Chibnall’s Flux has trodden an eventful if uneven path, with one swill-bucket of bad dreams (Once, Upon Time) and one bona fide classic (Village of the Angels) along the way. The greatest triumph of this six-parter is that, while frenetic, it has given its characters space to breathe and come alive, which can’t be said of the usual, limited 45-minute format. We might not know much more about them at the end than at the start but they’ve become familiar and likeable and we root for them.

Warrior-lovers-reunited Bel and Vinder go off to make babies, in the company of Bungle-from-Bolton Karvanista, now the last of his kind. 'Claire-voyant' survives the Sontaran mind probe and arrives back in her own time with her 2021 hairdo miraculously restored. Resourceful Diane "may just have saved what’s left of the universe", but she still turns down Dan. The Grand Serpent gets hissy with the Doctor but she tames him ("I’ve put you on the very naughty step") and he’s abandoned on a minuscule asteroid.

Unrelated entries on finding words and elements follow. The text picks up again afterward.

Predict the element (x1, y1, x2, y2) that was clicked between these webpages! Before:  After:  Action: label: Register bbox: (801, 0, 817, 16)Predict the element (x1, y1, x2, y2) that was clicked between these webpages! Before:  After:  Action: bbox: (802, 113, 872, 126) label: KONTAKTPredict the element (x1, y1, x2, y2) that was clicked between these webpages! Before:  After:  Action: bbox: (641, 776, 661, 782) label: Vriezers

With so much going on, Kate Stewart draws the short straw. So strong is Jemma Redgrave’s presence, there are scenes where I’m willing her to intercede with more than the few lines she’s allotted. She signs off with: "I like this regeneration. Hope I meet it again." Let’s hope that transpires in the coming specials. Kevin McNally is the other winner, in a way. His have-a-go-scientist, old-soldier Jericho is a splendid old chap but was always destined to be the one hero sacrificed in this piece. "What an awfully big adventure..." We salute you, Jericho.

A bedazzling CGI Flux-obliteration of planets, spaceships and archenemies is all conveniently hoovered up by one of those Passengers, whose silhouette still hits me as 'Ena Sharples in gimp mask'. Straggly ends are tied in a leisurely but satisfying wind-down. Dan (John Bishop) has earned his place among the Tardis crew, and the Doctor makes peace with Yaz (Mandip Gill). As it should, the focus narrows in on this pair, their heartfelt 'womance' and a well-placed tear. Both characters/actors have benefitted from this revised format.

In the final moments, though, Chibnall offers another reset, possibly just a pause. The Doctor drops her fob-watch memories into the heart of the Tardis – determined to remain “Doctor Who?”. Perfect.